Most civil war soldiers carried a rifled musket, which had quickly replaced the smoothbore muskets. Te old smoothbore muskets had very limited range and were not very accurate. In places where soldiers on firing lines were more than a hundred yards apart a smoothbore musket wouldn't do much damage. Mass numbers of soldiers would often charge next to each other towards the defensive line and use bayonets and their superior numbers to wipe out the enemy. However rifled muskets changed the way that soldiers fought. It was a muzzleloader and had grooves inside the barrel that guided the bullet much more accurately. A charging mass of soldiers would be caught in enemy fire half a mile away and so it was impossible for them to get to the defending enemy and kill them. But these new rifles could not be fired very fast. Before a soldier could fire his musket, he had to bite open a paper cartridge, pour powder down the musket barrel, push the bullet in with a ramrod, cock the hammer, and set the percussion cap. New soldiers spent weeks trying to learn how to do t his quickly, but even the rifle fire from experienced soldiers was slow Heavy guns were also loaded by pouring in the powder and then the charge. Between shots the barrel was swabbed out. If a spark remained from the previous shot, the new powder being poured in would explode. This makes the guns very dangerous. Most heavy guns had smooth bores and were not very accurate, but when fired against a mass of advancing infantry they were deadly.
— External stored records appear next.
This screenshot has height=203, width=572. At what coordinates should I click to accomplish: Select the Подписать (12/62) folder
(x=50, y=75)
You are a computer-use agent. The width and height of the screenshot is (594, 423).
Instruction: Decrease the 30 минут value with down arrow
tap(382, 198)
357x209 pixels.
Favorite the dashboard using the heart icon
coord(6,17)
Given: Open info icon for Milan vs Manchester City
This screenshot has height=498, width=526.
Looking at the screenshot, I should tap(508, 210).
The official uniform for the Union soldiers was blue but many regiments chose their own uniforms. "The Blue and Gray" has become the name for the soldiers of the civil war probably because many people thought that all Northern troops wore blue uniforms and all Southern troops wore grey. However this was not always true. A famous New York group of volunteers wore baggy red pants and short red jackets. The Iron Brigade of Michigan wore wide-brimmed black hats, with a feather curled up at the side. The United States Sharpshooters wore dark green uniforms, leather leggings, and feathers in their hats.
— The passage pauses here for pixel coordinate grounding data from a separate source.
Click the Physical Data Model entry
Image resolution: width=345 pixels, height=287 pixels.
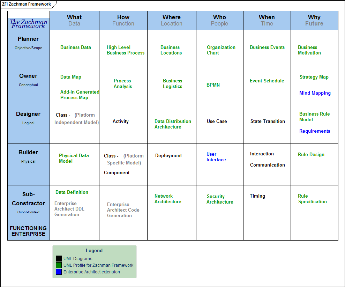tap(74, 158)
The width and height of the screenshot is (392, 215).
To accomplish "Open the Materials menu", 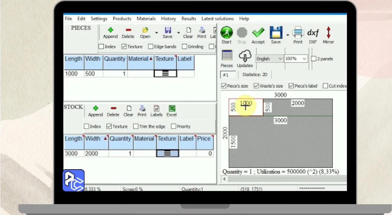I will click(x=146, y=19).
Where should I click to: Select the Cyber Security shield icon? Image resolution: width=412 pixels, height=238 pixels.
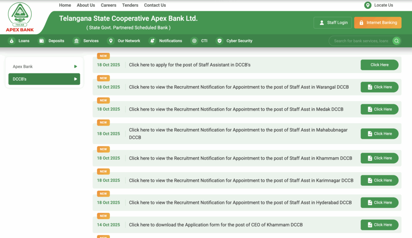point(219,41)
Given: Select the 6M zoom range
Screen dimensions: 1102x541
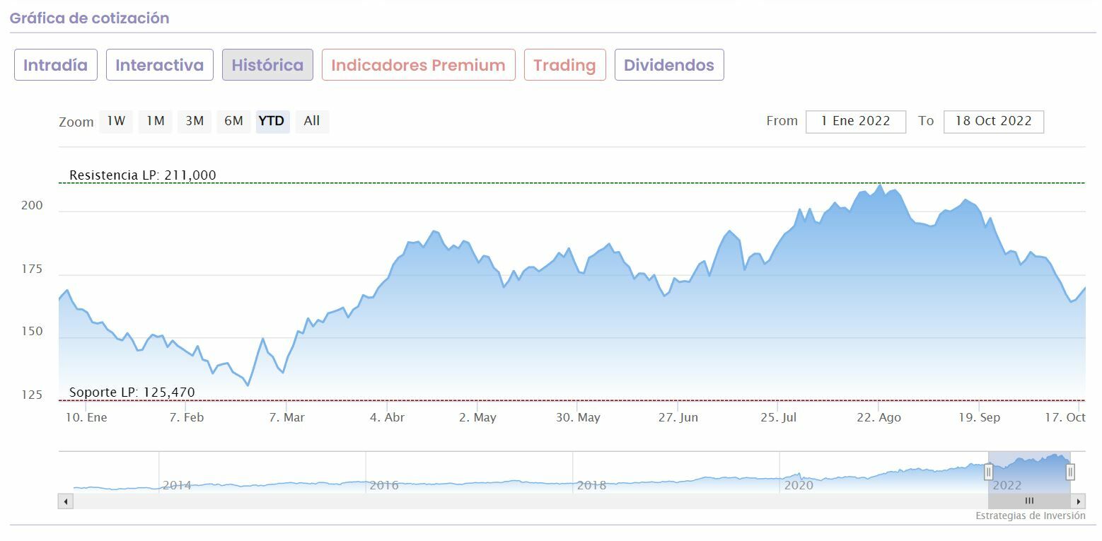Looking at the screenshot, I should tap(233, 121).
Uniform was scarce for Southern soldiers. Before the war, the South sent almost all its cotton to Europe or the Northern states to be made into cloth. There were no factories in the south to make uniforms. Women in the south learned from their grandmothers or from their poorer neighbours how to weave homespun cloth. They made dye for the cloth from butternuts. Soon the most common colour worn by Confederate soldiers was not grey but the warm brown of butternuts.

Union Tactics at the Battle of Gettysburg

On June 24, 1863, General Robert E. Lee led his Confederate Army across the Potomac River and headed towards Pennsylvania. In response to this threat President Lincoln replaced his army commander, General Joseph Hooker, with General George Mead. As Lee's troops poured into Pennsylvania, Mead led the Union Army north from Washington. Meade's effort was inadvertently helped by Lee's cavalry commander, Jeb Stuart, who, instead of reporting Union movements to Lee, had gone off on a raid deep in the Union rear. This action left Lee blind to the Union's position. When a scout reported the Union approach, Lee ordered his scattered troops to converge west of the small village of Gettysburg, Pennsylvania.
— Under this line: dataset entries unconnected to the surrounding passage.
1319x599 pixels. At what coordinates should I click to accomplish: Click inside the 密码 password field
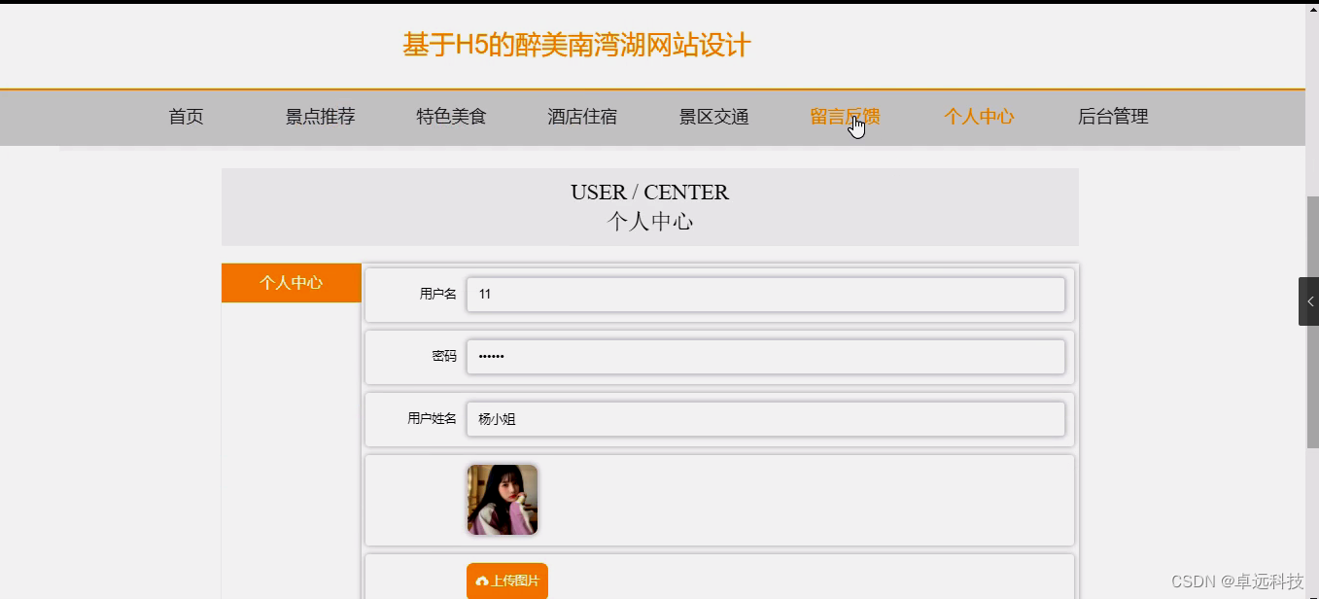click(x=765, y=356)
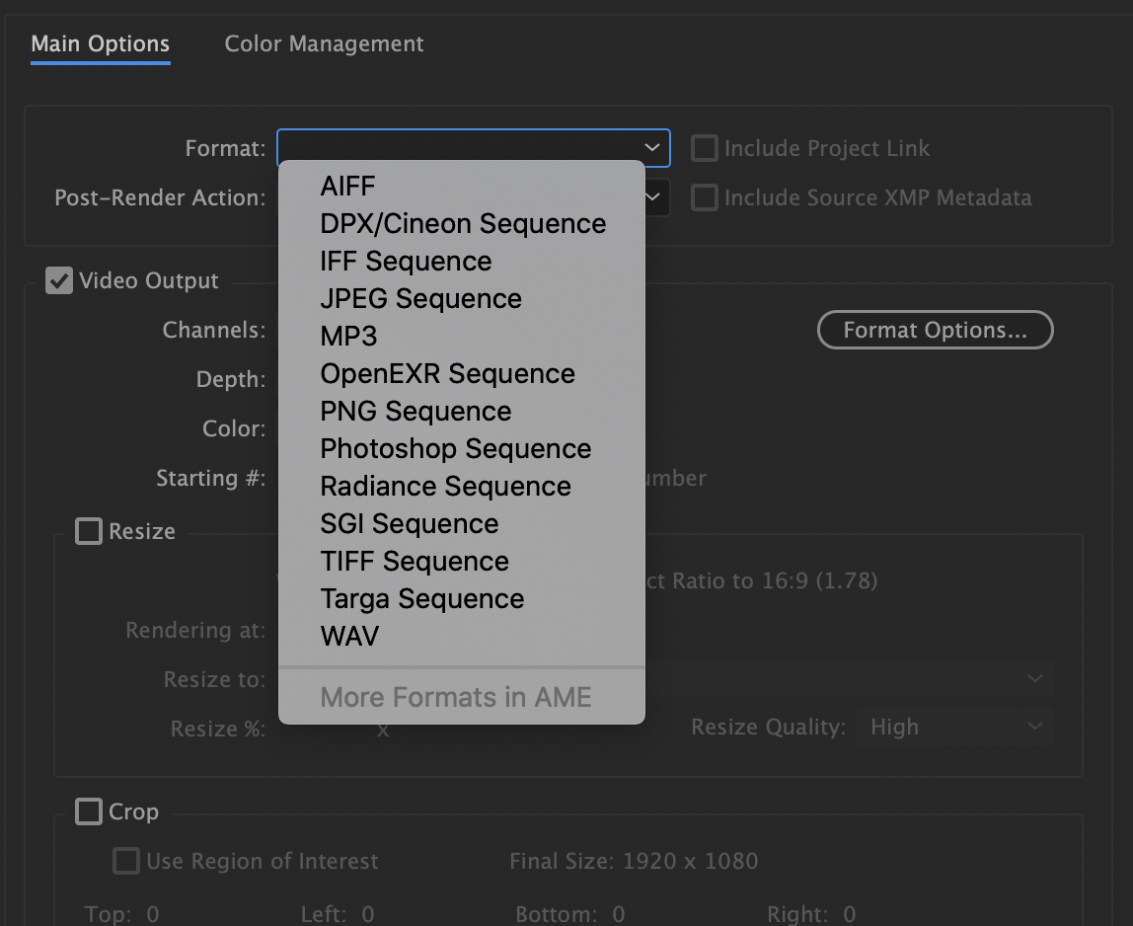Enable the Crop checkbox
This screenshot has height=926, width=1133.
click(x=89, y=811)
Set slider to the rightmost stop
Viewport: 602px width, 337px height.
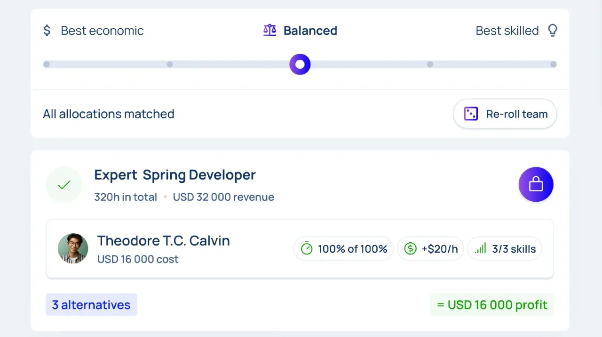(553, 65)
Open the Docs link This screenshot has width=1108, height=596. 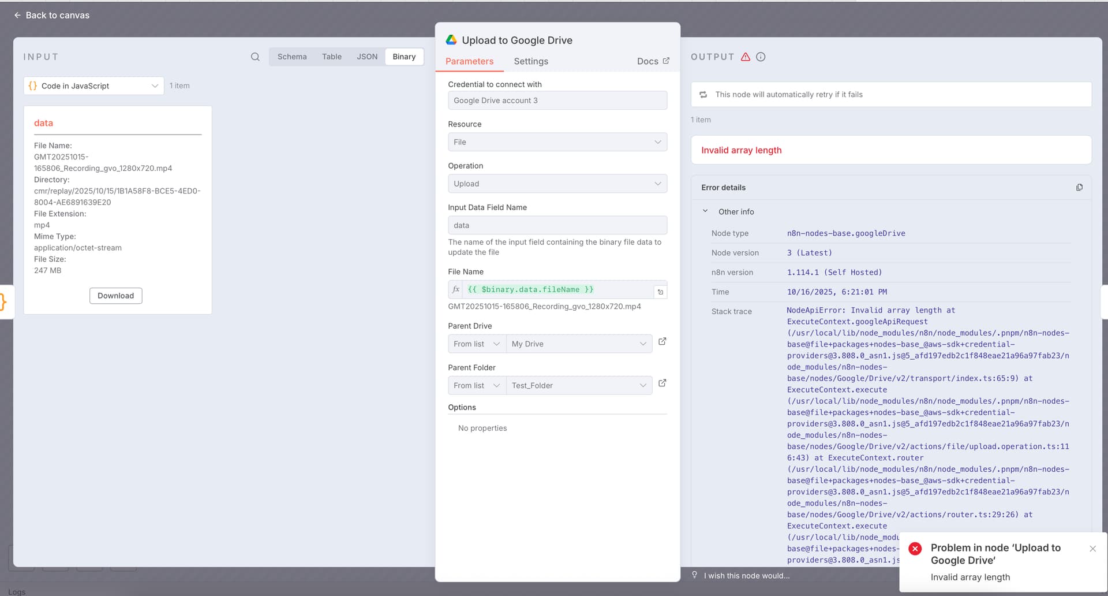(653, 61)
On July 1, some Confederate infantry headed to Gettysburg to seize much-needed shoes and clashed west of town with Union cavalry. The Union commander, recognizing the importance of holding Gettysburg because a dozen roads converged there, fought desperately to hold off the Rebel advance. Other Union troops briefly stopped some Rebels north of town. During heavy fighting, the Confederates drove the Union troops through the streets of Gettysburg to Cemetery Hill south of the town. Lee ordered General Richard Ewell, now commander of the late Stonewall Jackson's old units, to attack this position "if practicable", a vague order that Jackson normally took to mean launch an all-out attack. Ewell was not Jackson. He decided not to attack once he saw the Union artillery atop the hill. Had he attacked and succeeded, it might have changed the course of the war.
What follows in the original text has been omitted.